**Objective:**
Copy out every one of the lines below, requests included. Multiply each coordinate in the answers by 0.3 and round it to a whole number, rounding halves up, and leave the pictures out.

**Data for processing:**

-------

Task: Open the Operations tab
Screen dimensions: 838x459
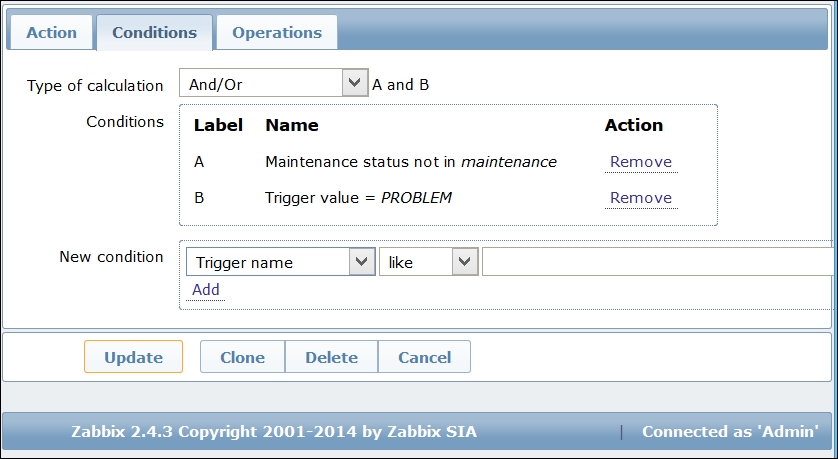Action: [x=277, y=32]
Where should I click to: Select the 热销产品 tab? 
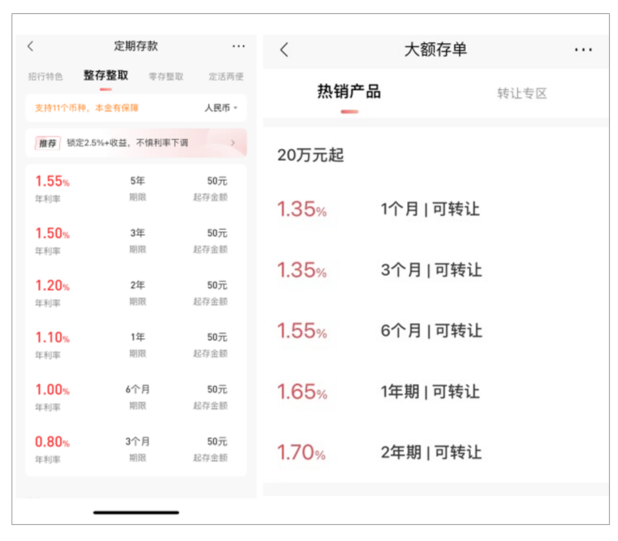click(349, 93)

-------

**Exercise response:**
Task: Open the Operations tab
Screen dimensions: 838x459
Action: [x=83, y=10]
Where should I click to: Select the 热销产品 tab? 
click(105, 28)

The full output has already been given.